Boeing Reports Surge in Q4 Deliveries, Tops Airbus in 2025 Net Orders

The Boeing Company [NYSE: BA] announced today a significant rebound in its operational performance for the fourth quarter of 2025, delivering 160 commercial airplanes to close out the year. According to the official press release, this surge brings the manufacturer’s full-year total to 600 commercial aircraft, marking a 72% increase over the previous year and the highest annual delivery volume since 2018.

The announcement signals a potential turning point for the aerospace giant under the leadership of CEO Kelly Ortberg. While Boeing’s total delivery numbers for 2025 still trail rival Airbus, which delivered 793 jets, Boeing successfully secured more net new orders than its European competitor for the first time in seven years. Market data indicates that Boeing stock rose approximately 2.25% in trading following the news.

Commercial Aviation Recovery

The commercial sector was the primary driver of Boeing’s fourth-quarter performance. Data released by the company highlights a stabilization of the 737 MAX program, which had previously faced production halts and labor strikes. In the fourth quarter alone, Boeing delivered 117 737 jets, a sharp increase from the 36 delivered during the same period in 2024.

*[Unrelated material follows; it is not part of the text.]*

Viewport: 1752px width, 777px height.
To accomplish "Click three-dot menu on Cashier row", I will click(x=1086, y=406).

For the full year of 2025, the 737 program accounted for 447 deliveries, up 68.7% from 265 in 2024. The widebody segment also saw improvement, particularly with the 787 Dreamliner. Boeing delivered 27 Dreamliners in Q4, bringing the annual total to 88, the highest level for the program since 2019.

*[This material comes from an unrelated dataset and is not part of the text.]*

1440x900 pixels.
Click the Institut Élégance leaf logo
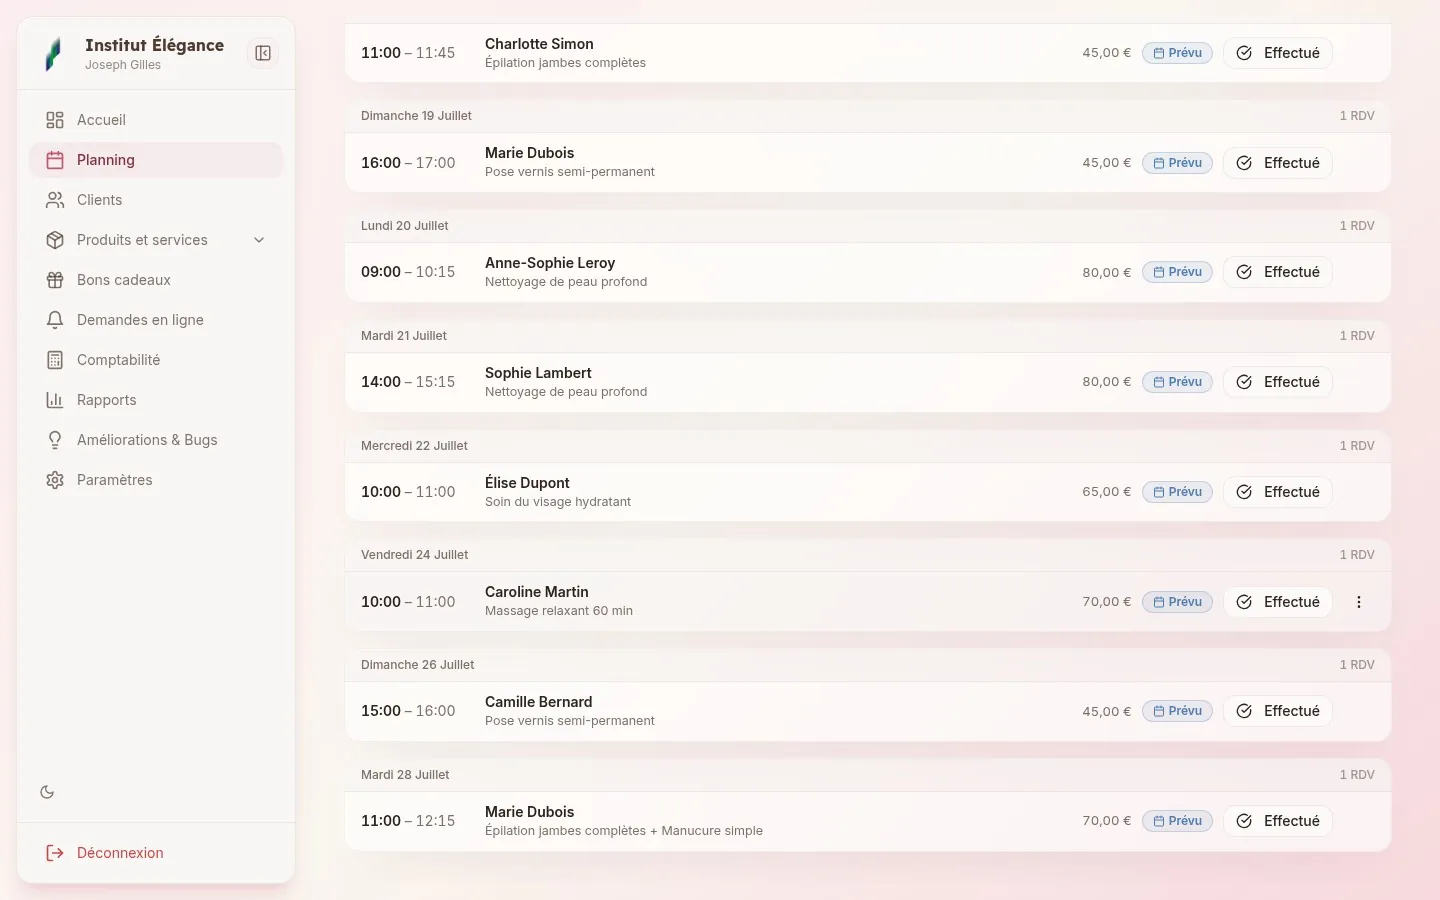pos(54,53)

Summary of Commercial Deliveries (FY 2025)

  • 737 Family: 447 deliveries (up from 265 in 2024)
  • 787 Dreamliner: 88 deliveries (up from 51 in 2024)
  • 777: 35 deliveries (up from 14 in 2024)
  • 767: 30 deliveries (up from 18 in 2024)

Defense and Space Operations

While the commercial division grabbed headlines with its volume, Boeing’s Defense, Space & Security unit reported stable growth. The company delivered 37 defense units in the fourth quarter, contributing to a full-year total of 131 deliveries, compared to 112 in 2024.

Key defense programs included the AH-64 Apache, which saw a combined total of 61 deliveries (new and remanufactured) for the year. The KC-46 Tanker program also ramped up, delivering 14 units in 2025 compared to 10 the previous year. However, fighter jet deliveries saw mixed results, with F-15 deliveries dropping to 9 for the year, down from 14 in 2024.

Market Context and Order Book

Industry analysts note that while Boeing is still working to match Airbus in total output, the order book tells a different story regarding airline confidence. In 2025, Boeing secured 1,075 net new orders, surpassing Airbus’s 889. This victory in the sales race is attributed to major recent deals, including a historic order from Alaska Airlines for 737-10s and Delta Air Lines’ decision to modernize its widebody fleet with 60 Boeing 787 Dreamliners.

AirPro News Analysis

The 2025 delivery figures suggest that Boeing’s “industrial excellence” strategy, emphasized by CEO Kelly Ortberg since August 2024, is beginning to stabilize the factory floor. The ability to deliver 63 jets in December alone, including 44 MAX aircraft, indicates that production rates are recovering toward targets that were previously capped by regulators.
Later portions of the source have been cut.